The Food Safety and Standards Authority of India has ordered companies to follow strict norms in manufacturing and testing of health supplements launched after 2011, based on a draft report. Apart from the firms mentioned above, Amway Nutrition, Mankind Pharma and Herbalife are among manufacturers of health supplements in India.
"It has (been) decided that till the standards of nutraceuticals food supplements and health supplements are finally notified, the enforcement activities against such food business operators may be restricted to requirements given in the draft notification on such products," said the FSSAI notification issued by Rakesh Chandra Sharma, its director of enforcement, on Thursday.
Companies will get an exemption if the supplements were available in the market before the Food Safety and Standards Act came into effect in 2011 or if product approval was pending on August 19, 2015, when FSSAI's product approval advisory committee was scrapped after a Supreme Court judgement. Products explicitly covered under the draft notification on nutraceuticals, food supplements and health supplements will also be allowed.
The industry's fear is that the notification could effectively mean a ban on all products launched after 2011. The notice was "too high-handed", said Ramesh Juneja, managing director of New Delhi-based Mankind Pharma, which sells popular brands such as Health OK and Nurokind.
Issue brewing for some time
The issue has been brewing for some time, starting with the Patna food and drug regulator banning all health supplements in 2014. The matter went to the Supreme Court. In 2011, FSSAI had set up the product approval committee, which was supposed to approve such products using the same parameters as those for drugs.

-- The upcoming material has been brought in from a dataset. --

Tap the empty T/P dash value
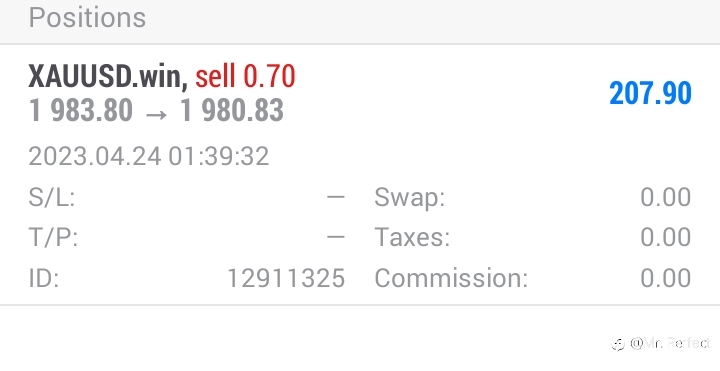720x371 pixels. tap(336, 237)
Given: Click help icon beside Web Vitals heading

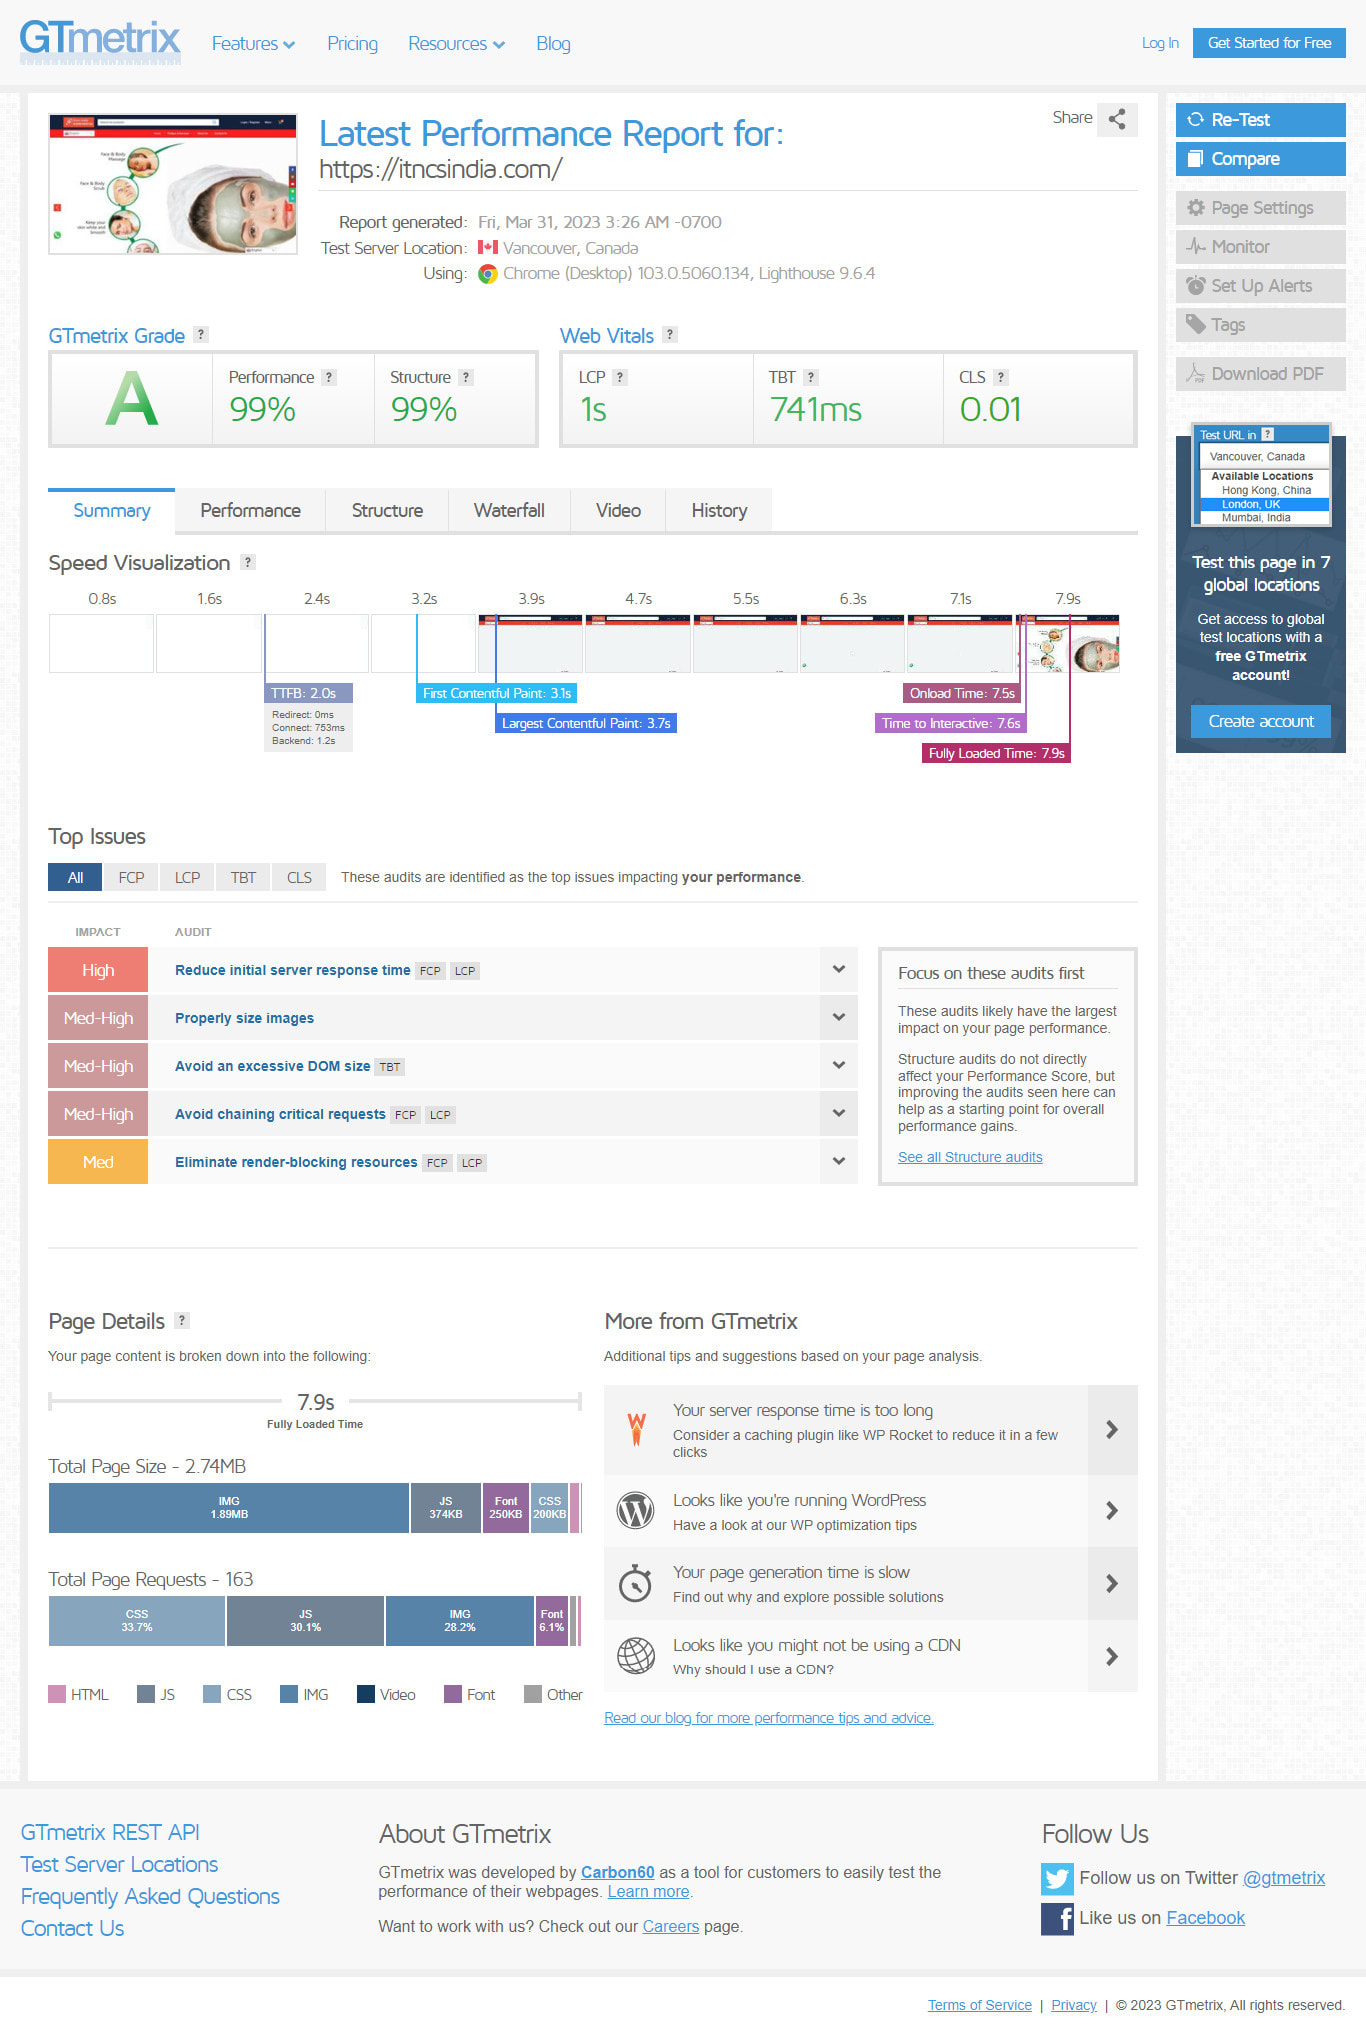Looking at the screenshot, I should tap(670, 335).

But last year, the Supreme Court ruled against the establishment of the committee, which FSSAI had to abandon.
There was no immediate response to emails sent to the other companies cited above.
A drug company executive suggested the notification may not be in line with the apex court's decision. "A Supreme Court order last year had dismantled the advisory board that FSSAI had set up and now we are told that the products under that committee will be considered for approval," the person said. "How can the regulator approve products by a body that does not exist?"
Drugmakers said the move was similar to the ban on fixed-dose drug combinations (FDCs) that has led to sales of top-selling medicines such as Corex, Saridon and D Cold being halted. That ban imposed by the health ministry has been challenged in court.
"The regulations for health and food supplements are not in place," said RK Sanghvi, who heads the nutraceuticals committee of the Indian Drugs Manufacturers' Association, a lobby group of more than 300 companies. "If there are no regulations, we cannot rely on drafts for enforcement. This is like the ban on fixed dose combinations all over again."
The ban on FDCs that lack "therapeutic justification" threatens to put an end to sales of drugs worth about Rs 3,000 crore annually if it's upheld.